The paint chips would fall from the ceiling, making a mess on his desk.
Scared of getting in trouble, six-year-old Dean Pagan of Watson Comly Elementary School in Northeast Philadelphia would eat them.
The effects from his subsequent lead poisoning was the central story in an explosive 2018 expose by the Philadelphia Inquirer and Daily News.
Now Dean’s family is suing the School District of Philadelphia and the city itself in federal court.
They claim the government “caused a public health crisis.”
The outcome of the lawsuit, if in favor of the Pagan family, may open up local governments to a wave of new litigation over claims of their negligence in providing safe learning environments for children.
At the state level, Pennsylvania is scrambling to provide funds to mitigate the massive problems of lead, asbestos, mold, bacteria, and vermin in its public schools.
As yet, however, there are no stringent legal means by which to address the problem.
Pennsylvania lead crisis
After the Flint, Michigan, lead-exposure case garnered international headlines, a Pennsylvania Department of Health study found that 18 cities in the state have much higher lead levels among children than in Flint.
In some cases over 20 percent of measured children were found to have elevated lead levels in the blood.
Most of this, it is believed, comes from lead water pipes and from lead paint dust flaking from pre-1970s buildings and entering the water supply.

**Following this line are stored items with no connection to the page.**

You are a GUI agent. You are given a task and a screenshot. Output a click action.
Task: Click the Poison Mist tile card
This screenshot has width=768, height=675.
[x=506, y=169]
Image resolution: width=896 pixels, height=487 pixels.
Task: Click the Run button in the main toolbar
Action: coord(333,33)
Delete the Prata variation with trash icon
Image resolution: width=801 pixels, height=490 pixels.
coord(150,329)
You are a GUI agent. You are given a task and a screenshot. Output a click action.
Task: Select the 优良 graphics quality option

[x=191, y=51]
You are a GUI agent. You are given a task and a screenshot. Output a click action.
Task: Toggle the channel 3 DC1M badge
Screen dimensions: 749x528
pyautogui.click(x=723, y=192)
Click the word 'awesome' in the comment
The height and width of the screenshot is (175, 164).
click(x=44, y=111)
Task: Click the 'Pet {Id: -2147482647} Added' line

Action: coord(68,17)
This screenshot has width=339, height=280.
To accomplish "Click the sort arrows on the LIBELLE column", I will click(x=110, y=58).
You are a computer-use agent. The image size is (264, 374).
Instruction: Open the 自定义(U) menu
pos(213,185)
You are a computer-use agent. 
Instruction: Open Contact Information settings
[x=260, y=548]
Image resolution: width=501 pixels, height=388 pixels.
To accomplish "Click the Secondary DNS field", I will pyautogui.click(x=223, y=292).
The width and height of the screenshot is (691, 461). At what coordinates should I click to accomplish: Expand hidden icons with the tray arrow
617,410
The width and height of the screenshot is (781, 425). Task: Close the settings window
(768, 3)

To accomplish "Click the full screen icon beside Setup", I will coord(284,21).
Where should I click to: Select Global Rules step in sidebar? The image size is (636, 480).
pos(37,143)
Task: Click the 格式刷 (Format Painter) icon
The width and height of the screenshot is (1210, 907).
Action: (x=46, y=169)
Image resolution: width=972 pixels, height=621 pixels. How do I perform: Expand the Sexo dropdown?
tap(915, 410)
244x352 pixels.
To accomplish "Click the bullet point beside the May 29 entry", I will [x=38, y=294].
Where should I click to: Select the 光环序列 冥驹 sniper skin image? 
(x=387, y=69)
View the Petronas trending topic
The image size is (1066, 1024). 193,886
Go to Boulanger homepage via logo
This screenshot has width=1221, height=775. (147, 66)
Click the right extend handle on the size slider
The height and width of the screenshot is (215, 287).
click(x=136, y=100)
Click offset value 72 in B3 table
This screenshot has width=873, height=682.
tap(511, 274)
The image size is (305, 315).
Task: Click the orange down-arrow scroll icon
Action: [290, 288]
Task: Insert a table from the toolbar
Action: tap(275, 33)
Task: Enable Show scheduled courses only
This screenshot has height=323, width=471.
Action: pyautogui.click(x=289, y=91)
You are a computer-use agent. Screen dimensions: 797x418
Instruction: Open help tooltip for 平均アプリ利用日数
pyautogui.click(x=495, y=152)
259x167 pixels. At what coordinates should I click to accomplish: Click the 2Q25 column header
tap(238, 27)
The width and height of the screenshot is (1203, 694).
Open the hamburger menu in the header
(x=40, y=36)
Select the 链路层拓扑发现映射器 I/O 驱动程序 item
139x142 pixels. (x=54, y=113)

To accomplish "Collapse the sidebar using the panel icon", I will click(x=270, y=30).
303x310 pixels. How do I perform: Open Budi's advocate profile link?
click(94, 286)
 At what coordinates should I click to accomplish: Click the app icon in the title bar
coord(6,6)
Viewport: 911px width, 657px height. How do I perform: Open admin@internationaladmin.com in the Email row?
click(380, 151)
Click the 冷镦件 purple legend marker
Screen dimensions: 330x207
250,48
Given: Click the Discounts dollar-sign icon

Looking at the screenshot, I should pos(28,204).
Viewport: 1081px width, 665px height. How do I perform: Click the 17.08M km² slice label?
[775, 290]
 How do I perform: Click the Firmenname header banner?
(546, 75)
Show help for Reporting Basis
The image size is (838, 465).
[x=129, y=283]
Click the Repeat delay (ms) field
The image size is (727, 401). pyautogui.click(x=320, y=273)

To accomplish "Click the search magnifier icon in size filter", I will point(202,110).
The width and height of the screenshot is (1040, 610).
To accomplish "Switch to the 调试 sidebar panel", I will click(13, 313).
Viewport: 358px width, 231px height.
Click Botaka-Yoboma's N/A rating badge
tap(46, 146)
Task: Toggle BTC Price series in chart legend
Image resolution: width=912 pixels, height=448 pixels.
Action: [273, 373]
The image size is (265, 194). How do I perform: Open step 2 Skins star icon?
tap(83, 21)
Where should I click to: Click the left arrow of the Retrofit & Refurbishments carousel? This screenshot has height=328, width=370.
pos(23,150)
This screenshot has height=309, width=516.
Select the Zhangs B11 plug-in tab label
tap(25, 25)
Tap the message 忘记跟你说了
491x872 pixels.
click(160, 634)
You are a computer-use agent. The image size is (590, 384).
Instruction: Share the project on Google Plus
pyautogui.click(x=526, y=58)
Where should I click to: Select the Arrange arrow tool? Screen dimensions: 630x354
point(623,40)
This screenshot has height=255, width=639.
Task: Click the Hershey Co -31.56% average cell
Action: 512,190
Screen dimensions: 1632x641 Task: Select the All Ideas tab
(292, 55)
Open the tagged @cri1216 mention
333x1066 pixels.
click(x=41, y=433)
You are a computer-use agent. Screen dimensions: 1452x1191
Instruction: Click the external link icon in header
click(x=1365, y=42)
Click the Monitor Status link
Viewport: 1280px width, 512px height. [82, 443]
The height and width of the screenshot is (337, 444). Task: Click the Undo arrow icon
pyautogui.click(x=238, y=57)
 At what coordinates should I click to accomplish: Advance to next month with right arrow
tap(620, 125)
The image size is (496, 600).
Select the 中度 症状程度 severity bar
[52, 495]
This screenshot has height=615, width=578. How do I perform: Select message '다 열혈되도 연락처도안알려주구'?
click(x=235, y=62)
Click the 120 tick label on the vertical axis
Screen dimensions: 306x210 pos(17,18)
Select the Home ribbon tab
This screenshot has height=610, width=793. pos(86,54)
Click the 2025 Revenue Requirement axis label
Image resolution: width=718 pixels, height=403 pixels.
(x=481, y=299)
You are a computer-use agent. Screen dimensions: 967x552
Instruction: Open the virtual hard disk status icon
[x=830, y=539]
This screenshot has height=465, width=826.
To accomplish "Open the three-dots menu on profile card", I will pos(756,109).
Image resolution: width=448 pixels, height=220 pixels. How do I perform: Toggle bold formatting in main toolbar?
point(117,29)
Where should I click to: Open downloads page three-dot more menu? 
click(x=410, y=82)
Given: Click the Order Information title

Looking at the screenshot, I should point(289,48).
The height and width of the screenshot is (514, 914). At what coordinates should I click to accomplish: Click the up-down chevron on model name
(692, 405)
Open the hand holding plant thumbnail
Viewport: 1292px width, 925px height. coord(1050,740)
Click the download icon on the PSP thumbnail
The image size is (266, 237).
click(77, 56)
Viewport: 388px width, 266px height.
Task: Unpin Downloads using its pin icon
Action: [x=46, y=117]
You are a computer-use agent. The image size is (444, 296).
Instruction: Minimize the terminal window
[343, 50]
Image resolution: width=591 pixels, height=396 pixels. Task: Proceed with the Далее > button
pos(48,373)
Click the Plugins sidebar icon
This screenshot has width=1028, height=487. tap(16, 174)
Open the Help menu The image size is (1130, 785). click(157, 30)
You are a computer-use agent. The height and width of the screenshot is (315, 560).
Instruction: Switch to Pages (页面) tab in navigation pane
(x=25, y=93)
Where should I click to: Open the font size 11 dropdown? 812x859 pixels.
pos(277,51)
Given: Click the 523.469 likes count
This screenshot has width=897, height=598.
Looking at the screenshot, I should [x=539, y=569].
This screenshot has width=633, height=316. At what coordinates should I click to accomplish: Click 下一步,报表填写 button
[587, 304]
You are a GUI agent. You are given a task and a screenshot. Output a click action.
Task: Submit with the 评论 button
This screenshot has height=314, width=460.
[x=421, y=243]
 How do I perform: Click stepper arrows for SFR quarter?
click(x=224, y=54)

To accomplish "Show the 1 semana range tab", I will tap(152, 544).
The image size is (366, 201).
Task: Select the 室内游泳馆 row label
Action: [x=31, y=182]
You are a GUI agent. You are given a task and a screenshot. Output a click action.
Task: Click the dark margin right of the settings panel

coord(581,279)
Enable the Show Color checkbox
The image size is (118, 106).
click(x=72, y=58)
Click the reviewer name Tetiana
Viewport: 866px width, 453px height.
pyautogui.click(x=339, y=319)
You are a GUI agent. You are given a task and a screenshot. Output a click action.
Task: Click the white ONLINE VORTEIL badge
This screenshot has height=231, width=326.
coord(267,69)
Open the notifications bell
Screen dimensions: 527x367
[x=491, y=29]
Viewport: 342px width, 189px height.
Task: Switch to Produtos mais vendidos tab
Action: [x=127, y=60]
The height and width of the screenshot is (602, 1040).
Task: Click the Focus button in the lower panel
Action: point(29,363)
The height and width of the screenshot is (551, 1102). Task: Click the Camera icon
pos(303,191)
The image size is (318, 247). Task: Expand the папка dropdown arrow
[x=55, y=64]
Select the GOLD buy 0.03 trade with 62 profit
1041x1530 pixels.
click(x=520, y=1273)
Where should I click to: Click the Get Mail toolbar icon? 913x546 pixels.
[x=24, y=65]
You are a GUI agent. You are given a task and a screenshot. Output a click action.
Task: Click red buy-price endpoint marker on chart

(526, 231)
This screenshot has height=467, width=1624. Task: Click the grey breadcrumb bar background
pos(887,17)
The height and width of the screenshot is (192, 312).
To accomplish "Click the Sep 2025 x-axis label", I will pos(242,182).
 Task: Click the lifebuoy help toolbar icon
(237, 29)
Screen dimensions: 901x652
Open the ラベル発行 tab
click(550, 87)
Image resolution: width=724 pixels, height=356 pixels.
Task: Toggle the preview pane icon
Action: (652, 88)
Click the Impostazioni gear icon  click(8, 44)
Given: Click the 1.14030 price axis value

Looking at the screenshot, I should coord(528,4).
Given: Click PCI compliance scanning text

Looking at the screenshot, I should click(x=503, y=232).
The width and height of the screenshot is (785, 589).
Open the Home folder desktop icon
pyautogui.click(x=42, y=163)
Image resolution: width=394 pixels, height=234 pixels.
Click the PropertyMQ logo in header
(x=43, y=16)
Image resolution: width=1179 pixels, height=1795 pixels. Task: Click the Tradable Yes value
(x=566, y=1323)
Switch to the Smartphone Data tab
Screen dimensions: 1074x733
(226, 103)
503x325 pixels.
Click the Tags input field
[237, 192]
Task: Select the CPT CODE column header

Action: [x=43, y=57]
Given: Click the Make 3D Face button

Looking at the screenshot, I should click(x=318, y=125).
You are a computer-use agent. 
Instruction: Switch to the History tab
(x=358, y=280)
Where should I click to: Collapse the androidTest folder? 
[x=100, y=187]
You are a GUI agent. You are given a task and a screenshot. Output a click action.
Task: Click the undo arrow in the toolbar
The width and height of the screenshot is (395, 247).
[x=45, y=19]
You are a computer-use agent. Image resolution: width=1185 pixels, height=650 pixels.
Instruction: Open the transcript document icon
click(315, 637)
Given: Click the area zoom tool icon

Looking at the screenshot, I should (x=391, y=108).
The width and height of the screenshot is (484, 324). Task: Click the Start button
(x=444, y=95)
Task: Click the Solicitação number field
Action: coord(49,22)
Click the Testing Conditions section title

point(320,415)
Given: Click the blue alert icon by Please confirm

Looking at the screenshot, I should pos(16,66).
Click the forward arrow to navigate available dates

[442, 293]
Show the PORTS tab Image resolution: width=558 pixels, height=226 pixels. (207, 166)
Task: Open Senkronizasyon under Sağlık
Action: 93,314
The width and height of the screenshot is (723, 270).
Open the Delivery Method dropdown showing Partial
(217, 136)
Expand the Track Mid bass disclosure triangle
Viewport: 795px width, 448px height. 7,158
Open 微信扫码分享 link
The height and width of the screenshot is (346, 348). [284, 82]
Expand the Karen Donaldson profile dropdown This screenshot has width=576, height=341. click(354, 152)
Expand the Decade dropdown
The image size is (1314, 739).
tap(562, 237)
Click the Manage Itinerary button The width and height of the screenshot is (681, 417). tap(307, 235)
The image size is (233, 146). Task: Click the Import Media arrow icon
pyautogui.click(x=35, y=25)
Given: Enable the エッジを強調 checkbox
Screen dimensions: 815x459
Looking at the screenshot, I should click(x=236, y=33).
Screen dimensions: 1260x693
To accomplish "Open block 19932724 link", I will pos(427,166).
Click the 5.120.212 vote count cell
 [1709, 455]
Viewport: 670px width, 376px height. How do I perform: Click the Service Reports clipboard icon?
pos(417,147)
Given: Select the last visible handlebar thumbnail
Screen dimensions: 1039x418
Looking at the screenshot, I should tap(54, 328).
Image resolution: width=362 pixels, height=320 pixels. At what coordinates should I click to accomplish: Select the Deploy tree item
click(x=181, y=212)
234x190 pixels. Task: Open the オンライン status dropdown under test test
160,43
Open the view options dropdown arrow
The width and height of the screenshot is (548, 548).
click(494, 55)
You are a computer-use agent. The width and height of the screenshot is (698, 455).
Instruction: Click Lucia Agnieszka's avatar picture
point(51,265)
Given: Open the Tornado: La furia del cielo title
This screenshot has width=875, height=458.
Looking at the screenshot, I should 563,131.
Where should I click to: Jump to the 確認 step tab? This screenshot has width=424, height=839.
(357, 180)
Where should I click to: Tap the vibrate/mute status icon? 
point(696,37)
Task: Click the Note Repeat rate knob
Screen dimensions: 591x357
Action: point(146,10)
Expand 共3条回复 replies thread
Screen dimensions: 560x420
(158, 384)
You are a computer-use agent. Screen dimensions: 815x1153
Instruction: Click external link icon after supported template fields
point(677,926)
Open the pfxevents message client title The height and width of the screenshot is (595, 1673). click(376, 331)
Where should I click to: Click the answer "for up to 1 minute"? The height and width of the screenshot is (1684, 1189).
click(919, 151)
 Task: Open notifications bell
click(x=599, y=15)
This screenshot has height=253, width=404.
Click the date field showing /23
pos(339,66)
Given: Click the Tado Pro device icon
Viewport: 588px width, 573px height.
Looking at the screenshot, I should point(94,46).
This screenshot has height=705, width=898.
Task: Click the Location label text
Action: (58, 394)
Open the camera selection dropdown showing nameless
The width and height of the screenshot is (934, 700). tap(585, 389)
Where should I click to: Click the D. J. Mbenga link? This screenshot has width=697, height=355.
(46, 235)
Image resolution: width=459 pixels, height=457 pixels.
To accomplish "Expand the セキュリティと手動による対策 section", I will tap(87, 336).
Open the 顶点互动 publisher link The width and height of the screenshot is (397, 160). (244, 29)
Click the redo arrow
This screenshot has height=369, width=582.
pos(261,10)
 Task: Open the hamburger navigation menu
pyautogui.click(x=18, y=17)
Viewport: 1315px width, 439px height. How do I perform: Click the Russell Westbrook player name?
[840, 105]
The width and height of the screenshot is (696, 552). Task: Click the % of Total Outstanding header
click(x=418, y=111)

In their 2018 investigation, the two Philly newspapers, facing some obfuscation from school officials, measured lead dust on surfaces in 14 schools and found astronomically high levels.
Ten samples came in above 470 micrograms per square foot, and the highest, a classroom floor, was at 9,800.
Given that the EPA deems hazardous 40 micrograms of lead dust per square foot of floor space, and 250 for windowsills, the Pennsylvania numbers are shocking.
Children in the state also face lead-exposure risks at home, given the state’s aging infrastructure and housing stock.
Urban — and statewide — neglect
In Philadelphia, schools with the greatest problems are in the most impoverished areas that serve predominantly black and Hispanic minority populations.
Some schools are so deteriorated that it would cost almost as much to remove their many health hazards as it would to build new schools.
Repairs, upgrades or replacements in Philadelphia alone would cost billions of dollars.
Yet only millions have been allotted for lead remediation statewide.
The state’s biggest effort is the “Lead-Free Pennsylvania” campaign.
Funds will go toward testing and education to address this massive, but preventable, public-health crisis.